- **YOUR OBJECTIVE**:
Only the lines from the one with "Instruction: Tap the" through the end of the material, both ends included, should be retyped exactly.
——
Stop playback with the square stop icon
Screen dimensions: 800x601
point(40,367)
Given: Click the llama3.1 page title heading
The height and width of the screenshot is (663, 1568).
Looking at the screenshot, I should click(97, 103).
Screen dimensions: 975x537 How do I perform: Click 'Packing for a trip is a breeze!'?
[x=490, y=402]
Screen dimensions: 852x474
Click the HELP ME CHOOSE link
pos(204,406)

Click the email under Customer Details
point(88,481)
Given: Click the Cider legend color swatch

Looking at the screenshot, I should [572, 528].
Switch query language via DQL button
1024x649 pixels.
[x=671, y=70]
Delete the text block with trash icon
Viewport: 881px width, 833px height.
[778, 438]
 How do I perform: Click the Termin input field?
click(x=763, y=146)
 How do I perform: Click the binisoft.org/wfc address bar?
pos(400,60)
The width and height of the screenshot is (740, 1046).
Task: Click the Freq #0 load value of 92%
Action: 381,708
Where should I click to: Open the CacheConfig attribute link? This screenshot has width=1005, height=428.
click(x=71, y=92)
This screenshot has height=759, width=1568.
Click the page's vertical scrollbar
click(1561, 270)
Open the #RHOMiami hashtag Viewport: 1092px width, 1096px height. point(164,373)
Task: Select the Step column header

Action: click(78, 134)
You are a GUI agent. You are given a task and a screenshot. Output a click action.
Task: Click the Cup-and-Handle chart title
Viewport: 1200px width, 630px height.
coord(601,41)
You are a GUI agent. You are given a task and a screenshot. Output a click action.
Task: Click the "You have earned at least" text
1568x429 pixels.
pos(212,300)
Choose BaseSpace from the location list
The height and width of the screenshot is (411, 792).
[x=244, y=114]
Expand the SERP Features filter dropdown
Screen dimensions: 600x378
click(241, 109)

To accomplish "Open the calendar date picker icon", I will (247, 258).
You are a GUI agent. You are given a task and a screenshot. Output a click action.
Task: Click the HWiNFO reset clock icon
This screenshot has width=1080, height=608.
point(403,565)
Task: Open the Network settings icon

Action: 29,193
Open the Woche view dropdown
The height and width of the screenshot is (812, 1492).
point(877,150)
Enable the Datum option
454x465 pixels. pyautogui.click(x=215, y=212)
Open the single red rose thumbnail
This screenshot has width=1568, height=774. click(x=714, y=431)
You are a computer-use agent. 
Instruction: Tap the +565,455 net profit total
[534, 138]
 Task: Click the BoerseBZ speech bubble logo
——
- **RESPONSE BOX**:
Instruction: Tap the +565,455 net profit total
[534, 138]
 Task: Click the BoerseBZ speech bubble logo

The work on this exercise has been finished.